Irish mother and baby homes report to be published
- by Virginia Carter
- in World Media
- — Jan 13, 2021
The final report of the Commission of Investigation into Mother and Baby Homes has found that "appalling levels of infant mortality" occurred in the 18 institutions under examination.
The institutions housed women and girls who became pregnant outside marriage.
The Government is to consider the report in the "weeks and months ahead", they said in a statement.
'We expect, as we have always expected, truth, justice, accountability resulting in prosecutions should they arise and restitution for survivors, ' she said earlier today.
"We had a completely warped attitude to sexuality and intimacy, and young mothers and their sons and daughters were forced to pay a awful price for that dysfunction", he added.
"As a society we embraced judgementalism, moral certainty, a perverse religious morality and control which was so damaging. All of society was complicit in it".
Leader Martin is due to issue a formal apology to the victims on behalf of the state on Wednesday.
Over the course of the past two decades, state-ordered probes have documented abuse of women and children in mostly Catholic Church-run institutions.
The report sets out in stark detail the plight of mothers and children who passed through homes.
Births and admissions peaked in 1946 at 142, but thereafter maintained a downward trend until the home closed in 1961.
The Commission of Investigation was established after Galway based historian Catherine Corless discovered death certificates for nearly 800 infants at a home run by the Bon Secours Sisters in Tuam.
Investigators in 2017 found the remains of infants at the Tuam site, mostly dating back to the 1930s and 1940s, a time when infections and disease spread easily in the unheated and overcrowded buildings.
The government is expected to compensate some survivors of the homes, and also support work to exhume and identify remains of other children who died in them.

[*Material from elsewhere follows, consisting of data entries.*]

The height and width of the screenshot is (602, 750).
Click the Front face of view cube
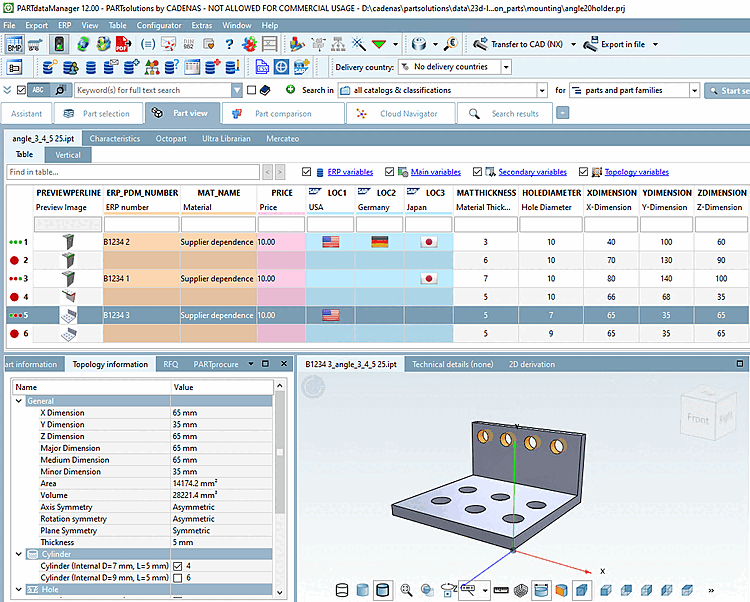click(x=699, y=419)
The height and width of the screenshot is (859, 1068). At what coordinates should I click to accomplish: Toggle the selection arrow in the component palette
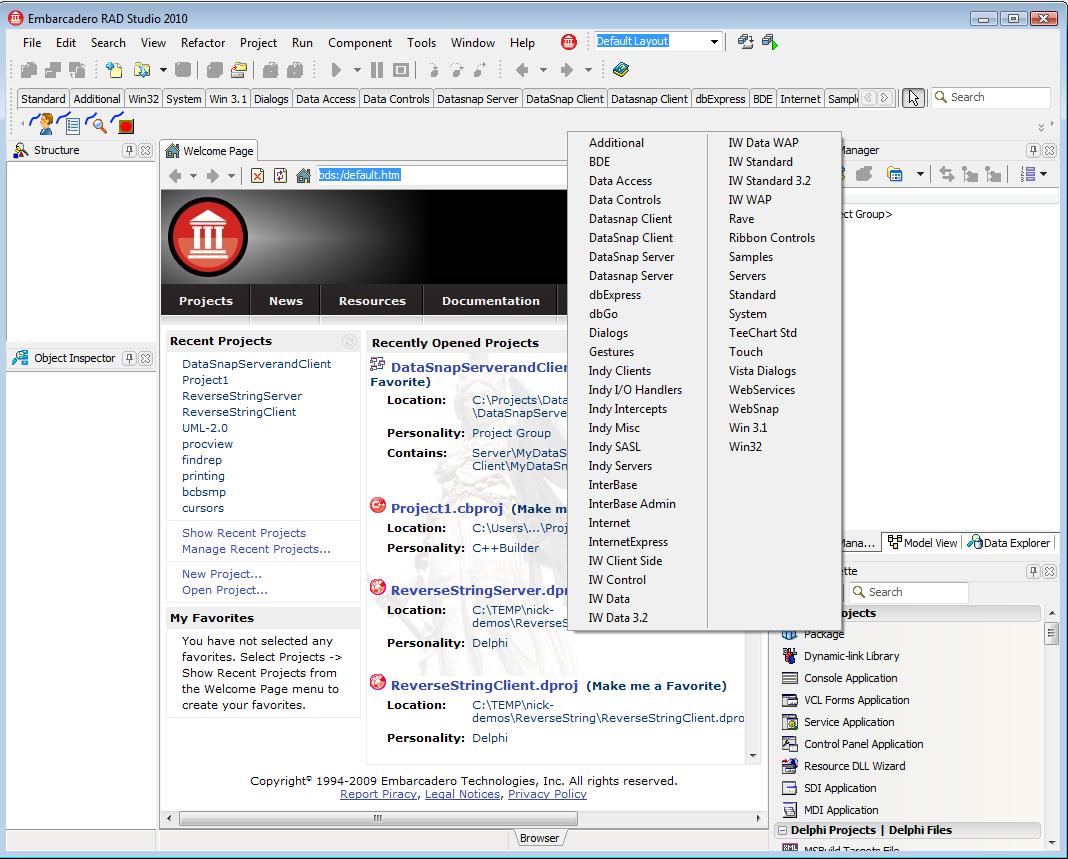913,98
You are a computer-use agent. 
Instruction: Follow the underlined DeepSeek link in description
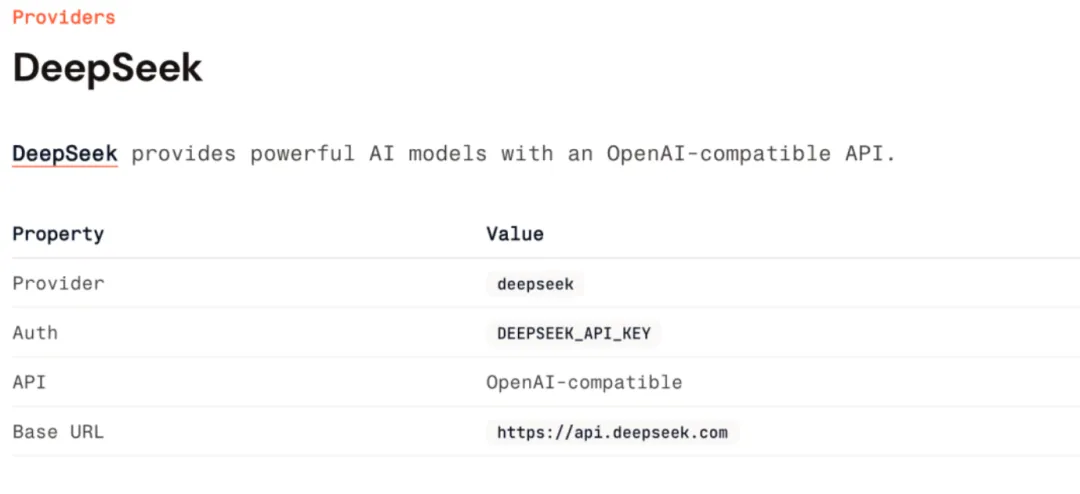point(65,154)
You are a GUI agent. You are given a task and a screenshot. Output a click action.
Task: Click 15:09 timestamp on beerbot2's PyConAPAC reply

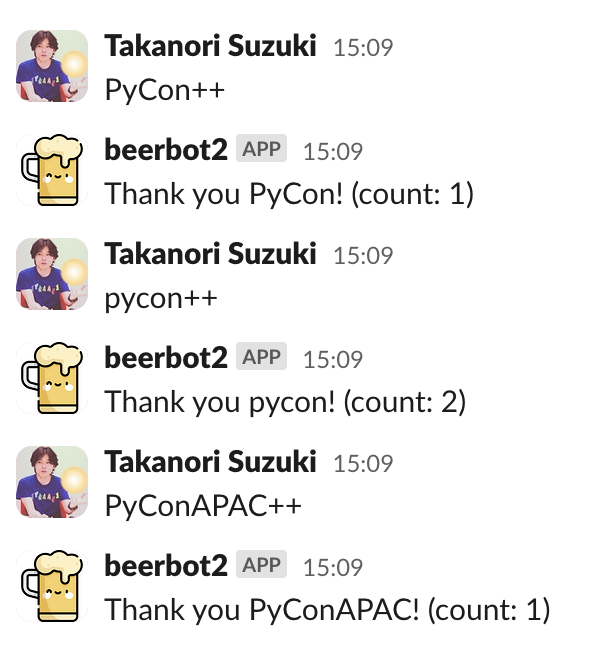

It is understood that up to 9,000 children died in 18 institutions between 1922 and the closure of the last such home in 1998.
"For any adoptee, birth parent or survivor of a Mother and Baby Home, this week is going to be traumatic". They received state funding and also acted as adoption agencies - with numerous children adopted to families in the United States.
The inquiry is part of a process of reckoning in overwhelmingly Roman Catholic Ireland with a history of abuses in church-run institutions, including the shunning and shaming of unwed mothers, many of whom were pressured into giving up babies for adoption.
One in seven of all children born in the homes died, far above Ireland's nationwide infant mortality rate.
The mothers commonly were separated from their surviving children, who ended up as boarders in workhouse-style industrial schools or as farm laborers.
There were many references to the Tuam Home at the council's meetings - but none refer to the health or mortality of the children.
The Sunday Independent's coverage included an interview with the Taoiseach about the report.
She said that she had been haunted by childhood memories of skinny children from the home.
The commission has made 53 recommendations, including compensation and memorialisation.
He said that the Government had a considerable problem with the leaking of sensitive information.